As I have said repeatedly, every time there is a shooting, the anti-gunners trot out the old talking points, which they have been sticking to for years and years.  I recently address the “gun show loophole”, and this post is an extension of that, in response to an article that I read just this morning from our friends at the staid bastion of fine journalism, the Huffington Post.  Here is what they have to say:
“…at the very least, extending background checks to cover those private transactions, many of which take place at gun shows. (That’s why it’s come to be known as the “gun show loophole.”)”
“Exactly how many sales take place through private channels is the subject of some debate.
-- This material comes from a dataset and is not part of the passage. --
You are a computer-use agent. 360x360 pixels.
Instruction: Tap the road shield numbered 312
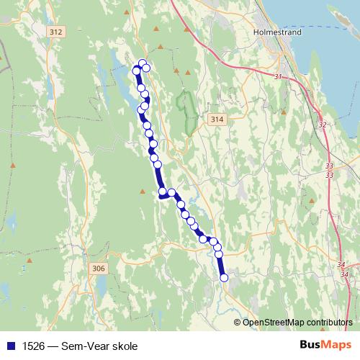(x=58, y=32)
Research suggests it’s anywhere from 20 to 40 percent of the total, which, very roughly, means that at least 6 million sales a year ― and probably quite a few more ― involve buyers who haven’t passed a background check.”
This tired, old, and factually inaccurate statement has been trotted out time and again, most recently by both Hillary and Bernie Sanders, and every time, it is completely debunked.  Yet, that does not stop them from continuing to bring out this “zombie” claim.  The claim is based on a 1994 study: “Guns in America, Results of a Comprehensive National Survey on Firearm Ownership and Use.”  In this study, that number is claimed.  However, the “study” was a phone survey of 2,500 people in Drexel Hill, Pennsylvania.  In that study, many people stated that they did not know if they had a background check, or the authors assumed that they did not, based on other answers, such as purchasing a gun with cash.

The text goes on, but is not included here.